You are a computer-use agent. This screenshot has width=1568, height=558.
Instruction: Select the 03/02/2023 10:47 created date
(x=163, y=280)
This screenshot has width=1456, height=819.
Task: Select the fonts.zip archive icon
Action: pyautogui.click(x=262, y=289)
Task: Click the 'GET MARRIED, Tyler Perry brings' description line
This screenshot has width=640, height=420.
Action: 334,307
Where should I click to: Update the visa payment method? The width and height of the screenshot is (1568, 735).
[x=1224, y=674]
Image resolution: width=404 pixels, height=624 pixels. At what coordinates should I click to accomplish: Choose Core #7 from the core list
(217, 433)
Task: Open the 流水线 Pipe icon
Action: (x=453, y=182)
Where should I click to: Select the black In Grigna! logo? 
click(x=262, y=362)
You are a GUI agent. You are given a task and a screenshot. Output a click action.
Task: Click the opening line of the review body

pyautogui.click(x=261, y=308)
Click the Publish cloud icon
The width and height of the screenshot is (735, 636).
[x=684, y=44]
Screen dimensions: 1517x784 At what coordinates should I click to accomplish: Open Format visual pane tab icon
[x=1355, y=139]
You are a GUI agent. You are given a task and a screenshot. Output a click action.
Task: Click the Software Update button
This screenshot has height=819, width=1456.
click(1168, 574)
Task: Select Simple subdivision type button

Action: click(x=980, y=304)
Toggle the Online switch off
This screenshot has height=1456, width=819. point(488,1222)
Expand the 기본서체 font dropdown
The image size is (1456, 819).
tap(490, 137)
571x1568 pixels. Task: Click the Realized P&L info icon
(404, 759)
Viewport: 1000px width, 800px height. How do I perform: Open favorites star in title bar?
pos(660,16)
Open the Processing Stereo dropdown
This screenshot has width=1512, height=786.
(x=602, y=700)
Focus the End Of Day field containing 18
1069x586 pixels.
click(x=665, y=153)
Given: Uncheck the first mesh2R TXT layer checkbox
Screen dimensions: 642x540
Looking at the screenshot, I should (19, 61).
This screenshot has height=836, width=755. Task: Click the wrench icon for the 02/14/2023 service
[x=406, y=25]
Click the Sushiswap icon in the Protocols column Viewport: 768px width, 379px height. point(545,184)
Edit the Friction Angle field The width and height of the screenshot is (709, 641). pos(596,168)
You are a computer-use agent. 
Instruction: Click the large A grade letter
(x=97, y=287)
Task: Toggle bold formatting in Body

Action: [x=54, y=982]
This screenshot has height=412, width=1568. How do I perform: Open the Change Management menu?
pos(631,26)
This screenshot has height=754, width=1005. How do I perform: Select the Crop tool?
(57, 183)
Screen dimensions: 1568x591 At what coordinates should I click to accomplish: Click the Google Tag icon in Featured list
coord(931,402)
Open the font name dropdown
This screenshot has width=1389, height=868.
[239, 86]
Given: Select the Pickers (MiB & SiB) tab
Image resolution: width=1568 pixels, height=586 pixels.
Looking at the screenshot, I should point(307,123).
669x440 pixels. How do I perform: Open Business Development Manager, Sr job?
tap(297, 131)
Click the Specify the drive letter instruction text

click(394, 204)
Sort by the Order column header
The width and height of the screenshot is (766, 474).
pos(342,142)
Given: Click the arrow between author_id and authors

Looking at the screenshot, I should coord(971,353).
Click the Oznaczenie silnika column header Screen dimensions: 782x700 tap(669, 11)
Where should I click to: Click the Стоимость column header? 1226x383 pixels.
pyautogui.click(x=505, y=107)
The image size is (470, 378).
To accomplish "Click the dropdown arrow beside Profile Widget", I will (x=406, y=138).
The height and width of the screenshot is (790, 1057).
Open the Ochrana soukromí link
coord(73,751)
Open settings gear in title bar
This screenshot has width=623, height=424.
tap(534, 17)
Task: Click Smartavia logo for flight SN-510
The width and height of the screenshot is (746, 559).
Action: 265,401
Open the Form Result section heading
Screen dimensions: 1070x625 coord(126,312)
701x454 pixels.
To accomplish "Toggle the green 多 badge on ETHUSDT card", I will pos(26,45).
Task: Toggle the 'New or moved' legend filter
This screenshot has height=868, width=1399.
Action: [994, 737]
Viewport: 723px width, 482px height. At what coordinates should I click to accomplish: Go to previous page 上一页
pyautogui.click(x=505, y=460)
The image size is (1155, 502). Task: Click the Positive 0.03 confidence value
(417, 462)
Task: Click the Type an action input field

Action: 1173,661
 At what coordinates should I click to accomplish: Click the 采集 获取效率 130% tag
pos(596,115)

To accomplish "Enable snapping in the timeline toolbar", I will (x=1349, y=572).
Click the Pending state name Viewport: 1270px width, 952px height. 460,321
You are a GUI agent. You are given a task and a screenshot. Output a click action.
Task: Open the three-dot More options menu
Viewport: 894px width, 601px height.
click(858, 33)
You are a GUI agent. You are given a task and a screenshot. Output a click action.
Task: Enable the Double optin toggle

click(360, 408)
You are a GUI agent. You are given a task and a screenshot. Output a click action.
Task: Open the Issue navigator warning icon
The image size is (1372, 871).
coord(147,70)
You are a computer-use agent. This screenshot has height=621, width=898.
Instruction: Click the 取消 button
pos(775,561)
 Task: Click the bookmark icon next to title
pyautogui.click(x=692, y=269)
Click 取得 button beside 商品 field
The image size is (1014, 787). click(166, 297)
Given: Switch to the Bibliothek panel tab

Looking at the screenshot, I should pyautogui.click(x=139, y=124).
● ● ● ● ● ● ●
> To do
Revise the data from its beginning through the line that contains "Action: pyautogui.click(x=262, y=289)", replacing "computer-use agent" with "GUI agent" and leaving everything else unchanged. Return only those lines.

> Task result
You are a GUI agent. This screenshot has width=1568, height=558.
Instruction: Select the 03/02/2023 10:47 created date
(x=163, y=280)
This screenshot has width=1456, height=819.
Task: Select the fonts.zip archive icon
Action: pyautogui.click(x=262, y=289)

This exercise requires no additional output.